A covert operation that unfolded over six months has been exposed as the force behind a $270 million theft from Drift Protocol. The theft, revealed by Drift, was not a sudden exploit but the culmination of a long‑term, meticulously planned infiltration attributed to actors linked to North Korea.

Rather than exploiting a single vulnerability, the attackers adopted a slow‑buildup strategy that deceived both technical systems and human judgment. They posed as a legitimate quantitative‑trading firm, integrating themselves into the ecosystem through every imaginable touchpoint: publishing research, contributing code, and participating in community discussions. Their agenda went beyond cyber‑deception, extending to real‑world interactions. They met with contributors at crypto conferences, built personal rapport, and forged credentials that appeared genuine to every observer.

The campaign’s first overt encounter took place at a major crypto conference in the fall of 2025. The group presented themselves as highly competent professionals, complete with verifiable resumes and a command of DeFi terminology.

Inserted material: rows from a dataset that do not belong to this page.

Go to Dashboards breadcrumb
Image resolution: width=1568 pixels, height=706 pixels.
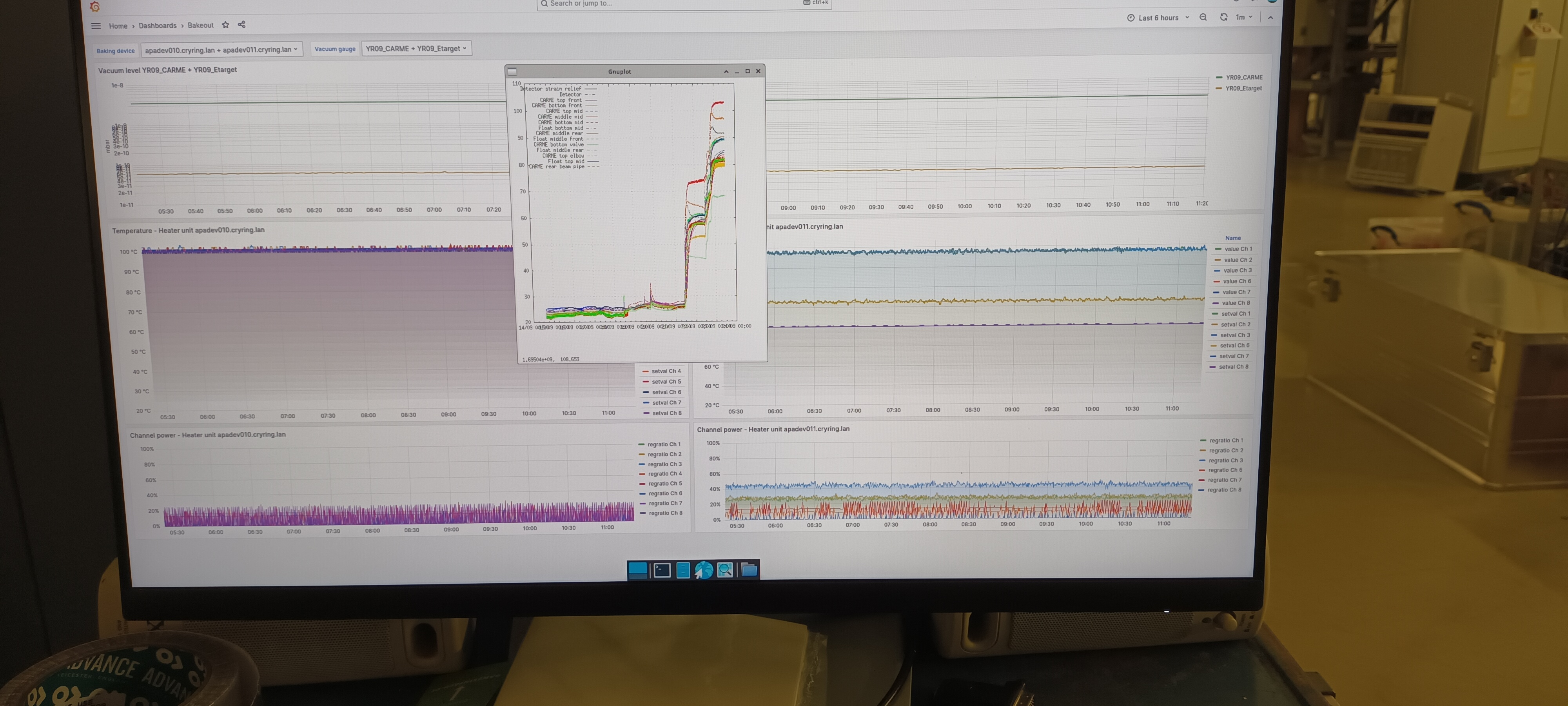click(x=157, y=25)
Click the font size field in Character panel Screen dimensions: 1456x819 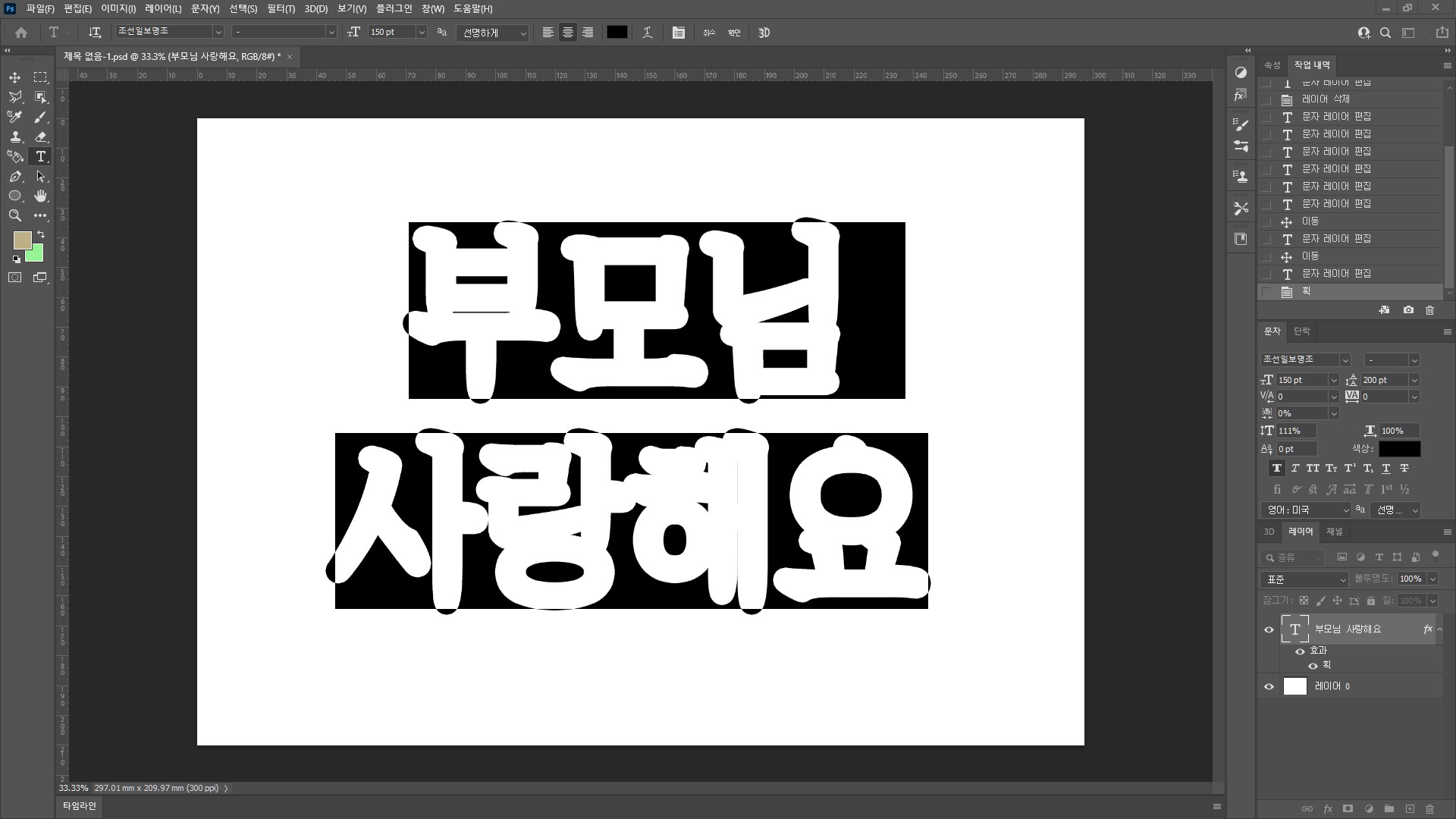tap(1301, 380)
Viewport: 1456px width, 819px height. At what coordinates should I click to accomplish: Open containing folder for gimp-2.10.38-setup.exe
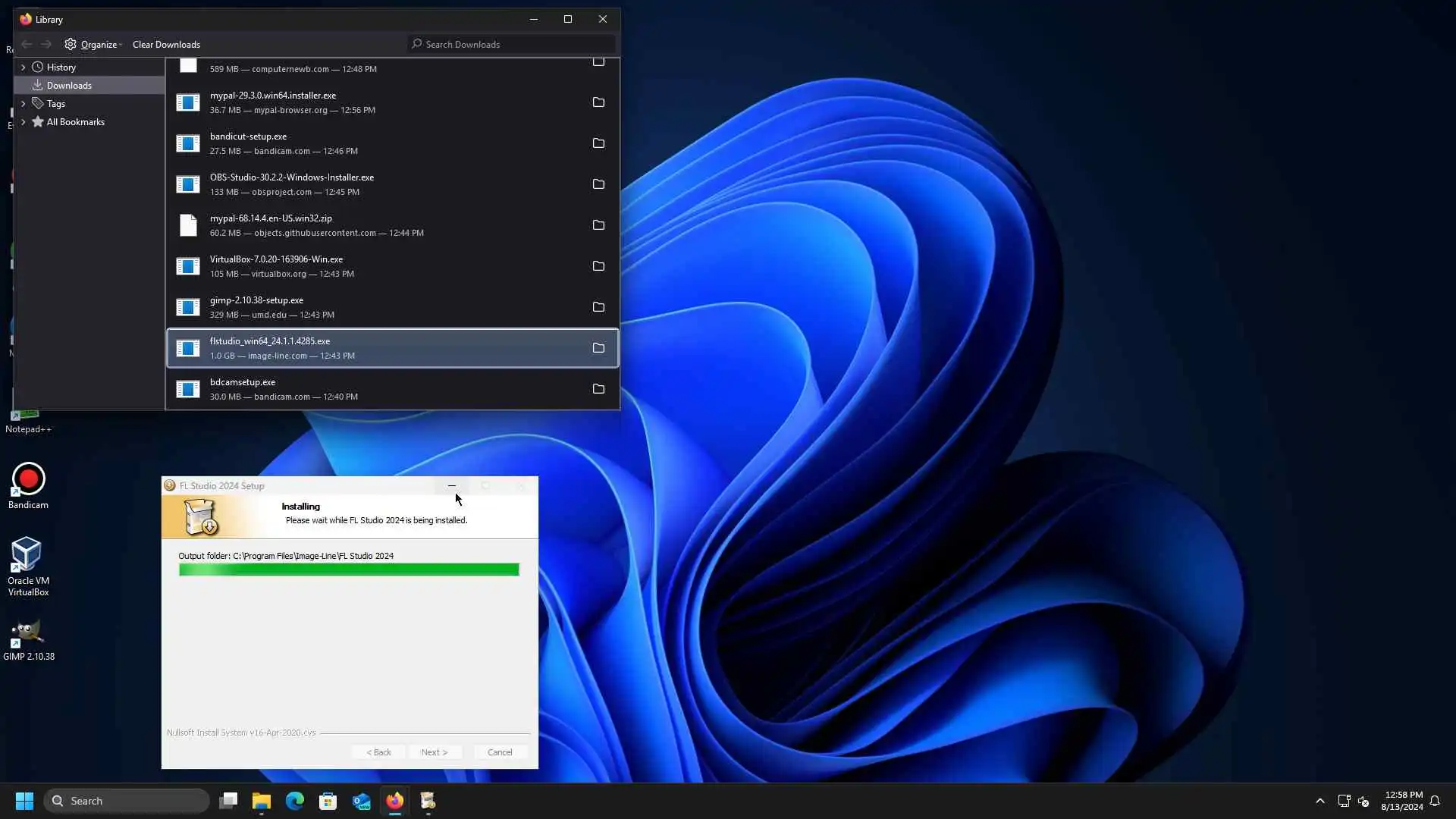click(598, 307)
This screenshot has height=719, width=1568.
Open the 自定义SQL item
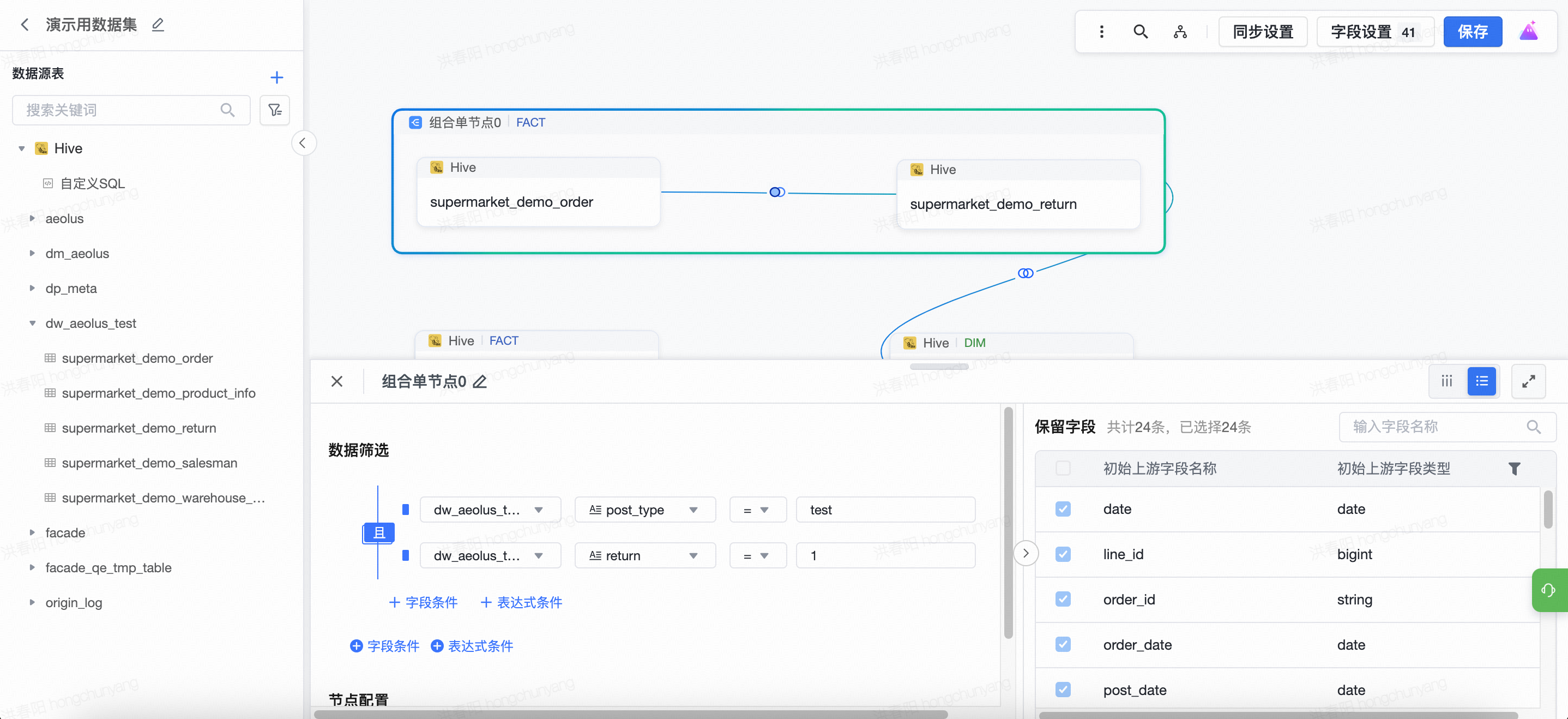pos(92,183)
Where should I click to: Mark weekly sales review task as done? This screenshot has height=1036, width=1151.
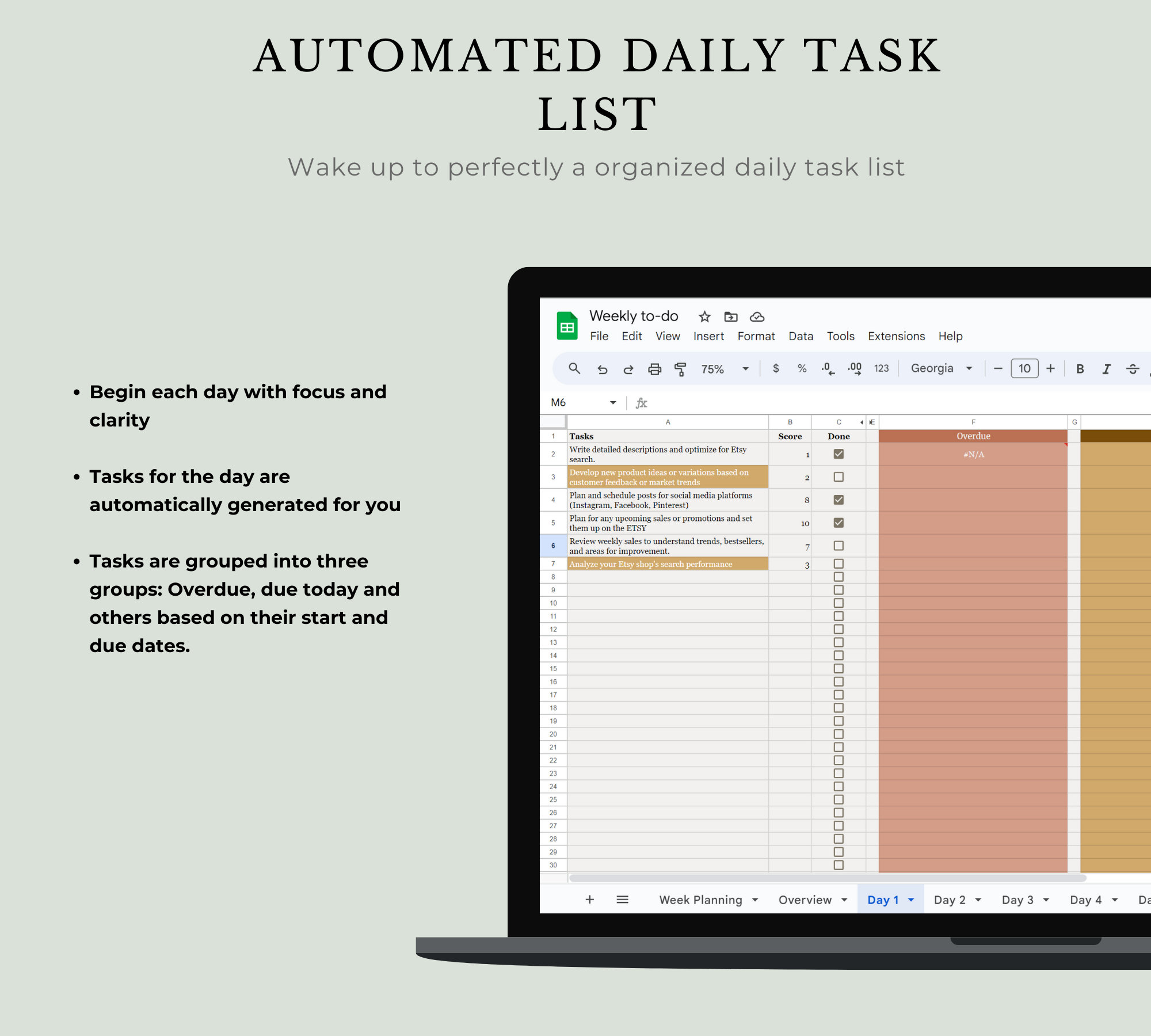[839, 545]
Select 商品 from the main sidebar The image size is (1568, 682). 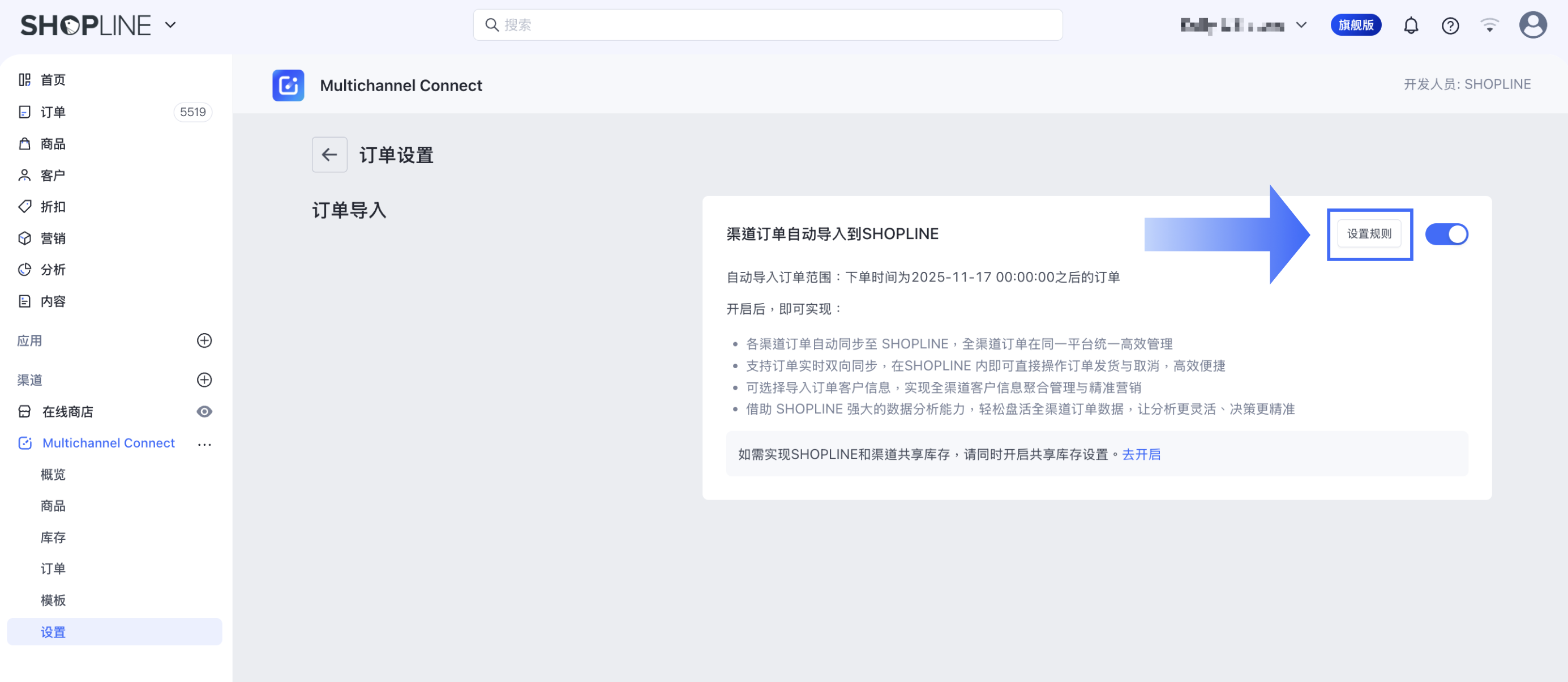pyautogui.click(x=52, y=144)
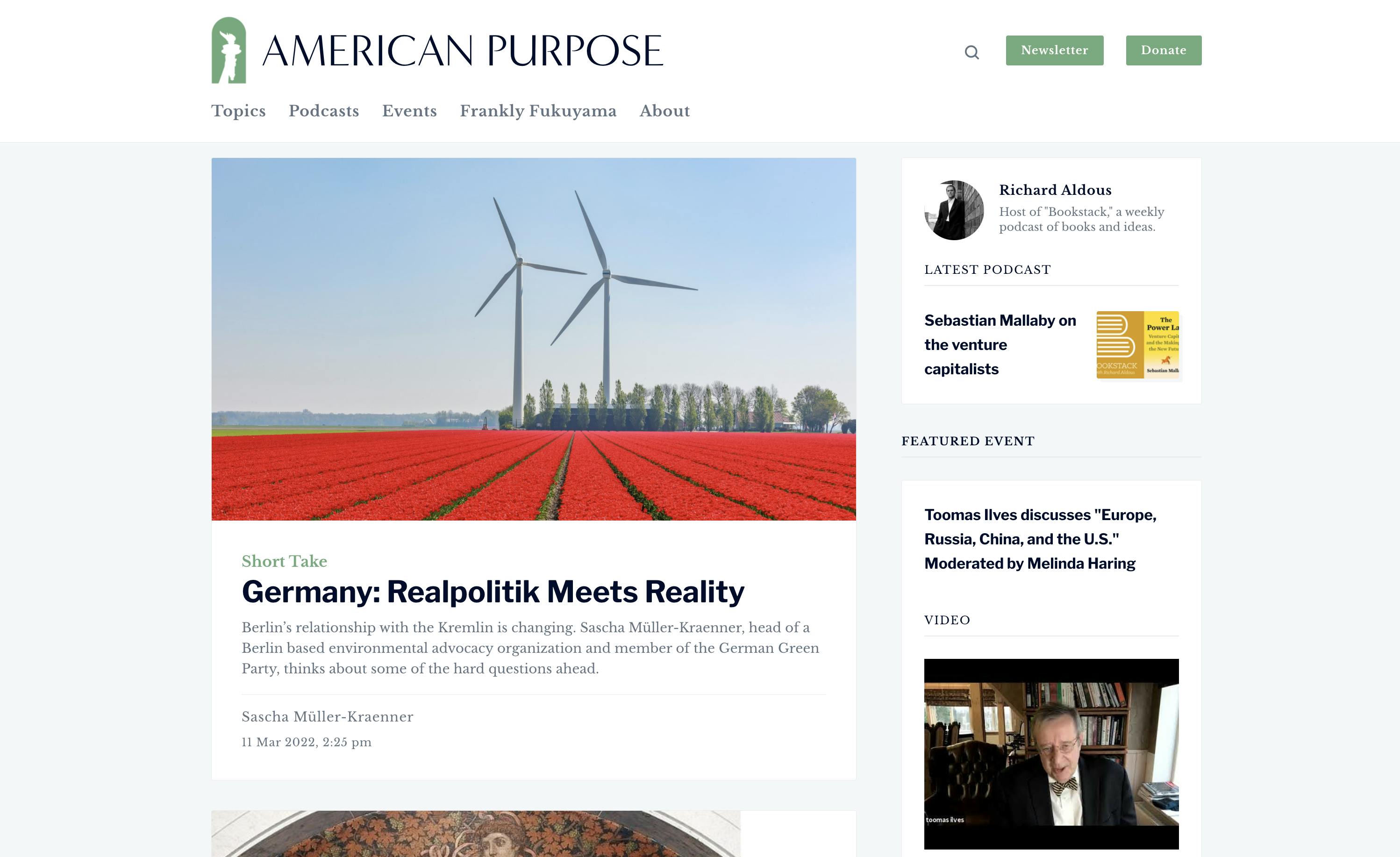The height and width of the screenshot is (857, 1400).
Task: Open the search icon
Action: (972, 52)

Their deep familiarity with Drift Protocol’s architecture and trading mechanics made them appear seamlessly integrated into the community. After the conference, the dialogue migrated to Telegram, where conversations continued for several months. The pace and content of these chats mirrored those of authentic collaborative efforts, with detailed technical discussions and strategic proposals that helped cement the attackers’ credibility.

By January 2026, the infiltrators had moved from mere observers to active participants. They had introduced an Ecosystem Vault, joined joint working sessions with dedicated Drift contributors, and most notably, injected more than a million dollars of their own capital into the protocol. This act of financial commitment was a powerful testament to their supposed dedication and an effective tactic for nullifying legitimate doubts about their motives. In the end, the attack was a blend of patience, elaborate deception, and deliberate integration that exploited both technological and social safeguards within the DeFi realm.